While the two sides argue on, a man who knows exactly what happens out there in the vast desert has stepped forward. John Nicholls, 62, is a former kangaroo shooter - and he admits he is haunted by what he has seen and done; so much so that he is now a vegetarian and a powerful lobbyist against the industry, which he left because of its cruelty.

From his home in South Australia, he tells me that before anyone can obtain a licence to kill, a shooter has to pass a proficiency test that requires him to hit a target slightly larger than a tennis ball from a distance of 100 yards.

If he doesn't manage to hit it five times in a row he can keep on returning to the test range until he succeeds, and then he is given his licence. All well and good on a shooting range. But what about when that shooter is in the wilds of the Outback?

stella mccartney

He may have earned his licence, but what is his accuracy like when he's working in adverse weather conditions (certainly not uncommon in the bush)? Or when he's shooting from a vehicle parked on a slope? Or when the kangaroo, standing at a great distance away and frozen with fear in a spotlight, is moving ever so slightly?

"Shooting is not an exact science and does cause horrific, non-fatal injuries. Kangaroos can lose arms, ears, eyes, noses, have their hind legs shattered. To deny that this goes on is just an exercise in attempting to fool the public," says Mr Nicholls.

But, he adds, it is not only the wounding of big kangaroos that sickens him and animal rights groups, but the terrible fate of their young.

Mr Nicholls knows all about joeys being dragged from the pouch of the shot mother and being clubbed to death with a piece of piping or smashed against the side of the shooter's vehicle. "Even hardened kangaroo shooters are often sickened by this never-ending process," he says.

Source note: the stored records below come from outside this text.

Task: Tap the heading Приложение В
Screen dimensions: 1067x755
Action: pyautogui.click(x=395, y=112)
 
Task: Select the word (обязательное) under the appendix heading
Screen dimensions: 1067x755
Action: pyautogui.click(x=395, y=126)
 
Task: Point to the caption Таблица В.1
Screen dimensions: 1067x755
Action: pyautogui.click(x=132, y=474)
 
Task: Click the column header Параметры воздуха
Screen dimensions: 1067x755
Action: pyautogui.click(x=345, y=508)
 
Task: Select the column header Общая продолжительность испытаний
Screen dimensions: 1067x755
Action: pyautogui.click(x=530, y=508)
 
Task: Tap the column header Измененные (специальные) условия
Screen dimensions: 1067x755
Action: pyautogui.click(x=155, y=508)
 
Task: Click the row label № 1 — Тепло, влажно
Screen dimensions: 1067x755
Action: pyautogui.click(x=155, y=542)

But that is not the end of the terrible scenes, points out the wildlife activist Maryland Wilson. There is a third victim - the "baby at foot", as she calls the young kangaroo that has grown out of the pouch but is still reliant on its mother.

"When its mother is gunned down the young are left to fend for themselves and their chances of survival are remote," she says. "They are left in fear and panic. They do not know how to feed themselves and are preyed upon by the hundreds of foxes that follow the kangaroo shooter around."

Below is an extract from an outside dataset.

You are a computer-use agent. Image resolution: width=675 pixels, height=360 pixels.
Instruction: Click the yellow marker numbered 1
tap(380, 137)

Ironically, Sir Paul McCartney, Stella's father, has added his voice to the chorus of personalities opposed to kangaroo killing, and supports Britain's animal rights group Viva which is opposing the trade.

He said: "There is an urgent need for action to protect kangaroos from a barbaric industry which slaughters them for meat and leather." He has called for an end to "this shameful massacre".

But this isn't the first time Adidas has been struck by controversy over their use of kangaroo products.

David Beckham, who is paid millions of pounds to promote Adidas products, switched to synthetic fabrics last year after the Daily Mail and Viva pointed out that his Predator football boots were made from kangaroo skin.

Australia has an estimated kangaroo population of 60 million, about double the number of cattle and a little more than half of sheep numbers.

Each year wildlife officials decide on a management plan - which has to be approved by the government's conservation department - that will control the number of kangaroos that can be culled.

Although this year's quota is only 3.6 million, the number is usually around 10 per cent of the estimated population, meaning that often it is around six million kangaroos that can be killed - or as the industry likes to put it, "harvested" - each year.

The carcasses of animals are sold by the shooters to processing factories. These sell meat and some three million skins to the food and fashion industries every year. The skins alone are worth more than £12 million.

Anyone can apply for a kangaroo harvesting licence, but they must undergo the gun training described above by John Nicholls.

In chilling words, the federal government's "Code of Practice for the Humane Shooting of Kangaroos" specifies the firearms which can be used, requires that "all animals be head shot" and sets out procedures for the "humane dispatch of any pouch young".

The code of practice says joeys can be disposed of by being hit on the head with a water pipe or iron bar until dead. But activists claim that often they are ripped out of the pouch and simply left to die.

The kangaroo industry insists that claims of cruelty are grossly exaggerated by ill-informed and impassioned animal rights groups. Under the code of practice, it says, each hunter is given a set number of "tags" that must be attached to each animal killed.

The National Parks Authority does monitor the release and use of tags to ensure the harvest in any one area does not exceed the quota. But animal groups say wounded animals that manage to escape and later die out of sight greatly increase the number of animals killed.

John Nicholls points out that the code of practice states that a harvester must chase after a wounded animal and end its suffering. "But if he has several targets, he is not going to abandon those he hasn't shot to chase a wounded animal. Once he starts going after it, the others will flee and he will have lost an opportunity. No, he is going to shoot the others first, but by then the wounded roo will have been lost in the night."

Those who support the killings say the annual cull has not put the kangaroo under any threat of extinction and the reduction in numbers is necessary for the survival of the pastoral industry. Many sheep and cattle grazing regions are said to be fragile areas which can support only a limited number of animals.

Without a cull of kangaroos, which compete for feeding areas with livestock, grazing regions would come under enormous pressure, says John Kelly, spokesman for the Kangaroo Industries Association of Australia.

"The kangaroo industry is often subject to claims from radical animal liberation groups that it is inhumane," he says. "These claims are rarely backed up with scientific evidence. In the few cases where scientifically-obtained data is cited it is invariably misrepresented."

But for John Nicholls, the man who has experienced the hands-on approach, scientific data is irrelevant to the horrors he has witnessed. "Yes, I could get very emotional about it but I try to look at the bigger picture," he says.

"It is not necessary to kill these animals. They have been on this land for a very long time, much longer than humans. It is an easy thing for us to do things to animals and turn a blind eye to the cruelty involved. It should be just as easy to stop."

Adidas emphasises that it is opposed to animal suffering. "This is why," says a spokesperson for the company, "we insist that our suppliers fully comply with the Australian government's strict rules on kangaroo culling."

But while hunters are still roaming the Outback with guns and searchlights, while joeys are still being torn from their lifeless mother's pouches, and as long as she is happy to take Adidas's money, Stella McCartney will be unable to escape the accusations of hypocrisy.